Four book industry CEO participated in “State of the Nations,” the gateway event of the inaugural BolognaBookPlus, the new industry-focused professional trade program of the Bologna Children’s Book Fair, held on Tuesday. The panel, conducted over Zoom and moderated by U.K.-based publishing executive Richard Charkin, looked at how various publishers around the world coping with the fallout of the pandemic.

Hitting closest to home for Americans were the words of Roberto Banchik, CEO of Penguin Random House Grupo Editorial, Mexico who said for those in Mexico and Latin America, “the pandemic is still very much part of our lives,” and there are several countries, such as Argentina, that are once again closed. The big challenge for his company in Mexico was “getting books to bookstores and customers.” He noted that many booksellers do not have the same ability to shift to online sales like they did in the U.S., as the infrastructure for online bookselling simply was not there at scale. “Online sales have been growing, but not far enough and deep enough to cover demand.”
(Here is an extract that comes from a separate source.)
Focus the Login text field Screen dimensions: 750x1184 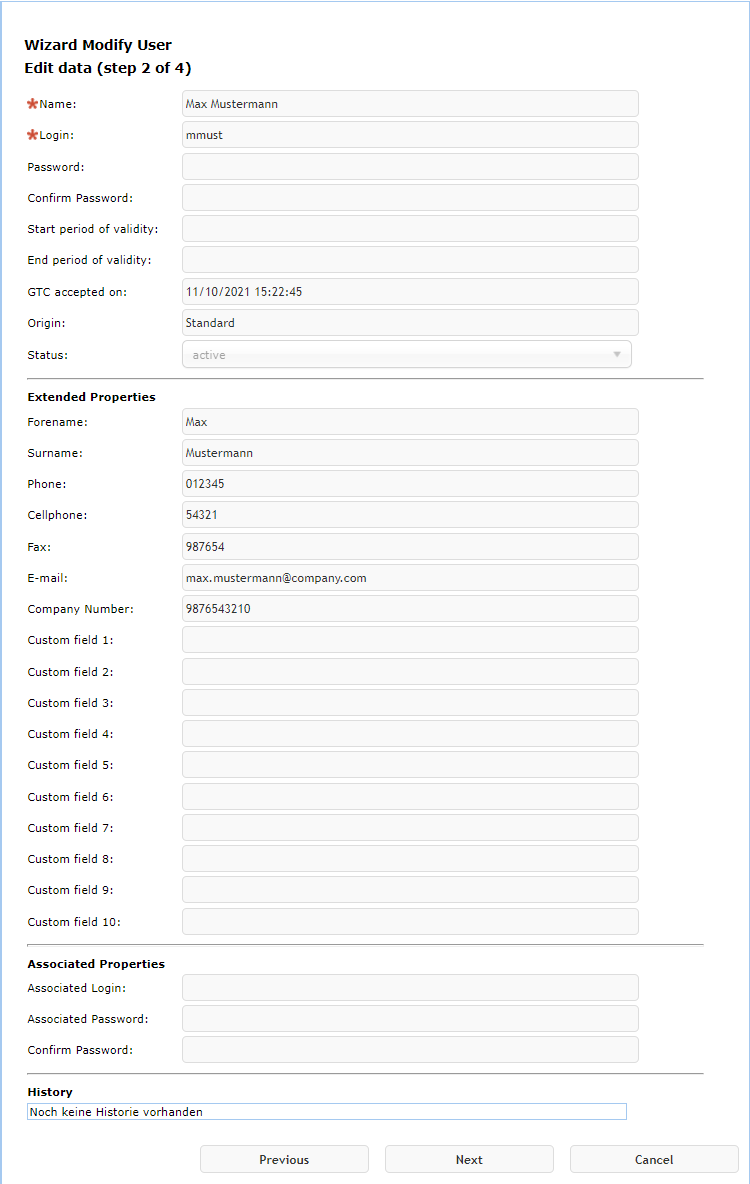410,135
Chantal Restivo-Alessi, CEO, international foreign language and chief digital officer at HarperCollins, recounted the domino effect of helping people transition into remote work after seeing offices close around the world. “The first big challenge was communication management and, frankly, understanding what was happening.” She said that HarperCollins’s international network enabled everyone to learn from each other’s experiences She concurred that the supply chain has been challenging, and she saluted those who were able to keep stores and businesses open, even for limited periods throughout the year. “it was incredible what they were able to do," she said. Restivo-Alessi cited printers in Italy, for example, as having continued to operate throughout the pandemic, and credited similar resilience and tenacity for helping the industry overall bounce back rather quickly from the earliest blows of the pandemic.

Further afield, Louise Sherwin-Stark, CEO of Hachette Australia and New Zealand, agreed that supply issues were her firm’s biggest challenge, particularly as the company relies primarily on air freight for deliveries. “We have around 45,000 titles of which about 25,000 are supplied on demand, which means we’re not actually holding the stock in Australia. In a traditional year we’d air freight books in as we needed them, which would take about two weeks. But during the Covid year there were no planes, there are still no planes, so about 8,000 of those 25,000 we just can’t get them to Australia or New Zealand except by boat. In normal times a boat would take three months and now it’s taking six to eight months.” In turn, she says the company has increased printing in Australia and is looking to improve its overall logistics.

The person with the most dramatic story of all was Hakan Rudels, CEO of Sweden’s Bonnier Books, which had a record sales year, bought five publishing houses, and was bolstered by a robust business selling children’s books to homebound families. “Suddenly, we realized the pandemic would be a positive thing for us, which was really weird," he admitted. "I think many of us wrestled with this because people are dying and the world was in the biggest crisis more or less in modern times, and we had a fantastic business. . . it was being in publishing but in a way being in the dot.com era because you just saw sales increases that you had never seen before."

One unexpected silver lining of the pandemic, said Rudels, is that publishers are more confident now than a year or two ago. “Publishers have always been proud, but maybe not confident. I think that can change a lot for the future. Because this is a good business, self-sustaining in a way.”